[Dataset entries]
----------

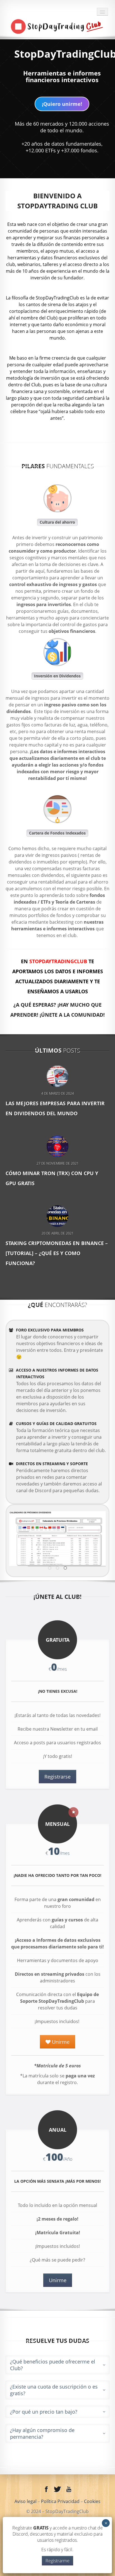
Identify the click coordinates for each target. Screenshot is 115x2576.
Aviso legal (26, 2501)
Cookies (92, 2501)
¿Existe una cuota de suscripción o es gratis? (54, 2390)
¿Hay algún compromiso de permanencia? (42, 2433)
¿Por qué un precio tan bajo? (43, 2411)
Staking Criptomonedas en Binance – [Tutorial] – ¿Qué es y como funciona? (57, 1253)
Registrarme (57, 2561)
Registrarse (57, 1776)
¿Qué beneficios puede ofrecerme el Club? (52, 2365)
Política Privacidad (61, 2501)
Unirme (60, 2041)
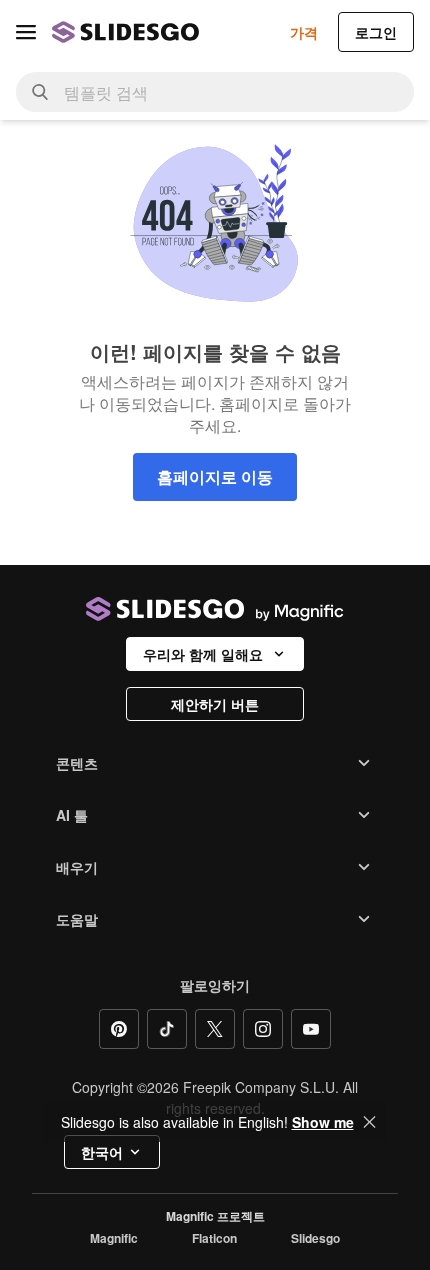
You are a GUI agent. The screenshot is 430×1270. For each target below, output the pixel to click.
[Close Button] (370, 1122)
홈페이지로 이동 (215, 476)
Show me (323, 1122)
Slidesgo (315, 1239)
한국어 (102, 1152)
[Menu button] (26, 32)
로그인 (376, 32)
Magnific (114, 1239)
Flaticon (214, 1239)
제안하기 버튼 (215, 704)
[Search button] (40, 92)
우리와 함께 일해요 (203, 654)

----------

* **Exercise aim**:
Repeat exactly the lines from the one containing "Slidesgo (315, 1239)" to the end of the records.

* **Written answer**:
Slidesgo (315, 1239)
한국어 (102, 1152)
[Menu button] (26, 32)
로그인 (376, 32)
Magnific (114, 1239)
Flaticon (214, 1239)
제안하기 버튼 (215, 704)
[Search button] (40, 92)
우리와 함께 일해요 (203, 654)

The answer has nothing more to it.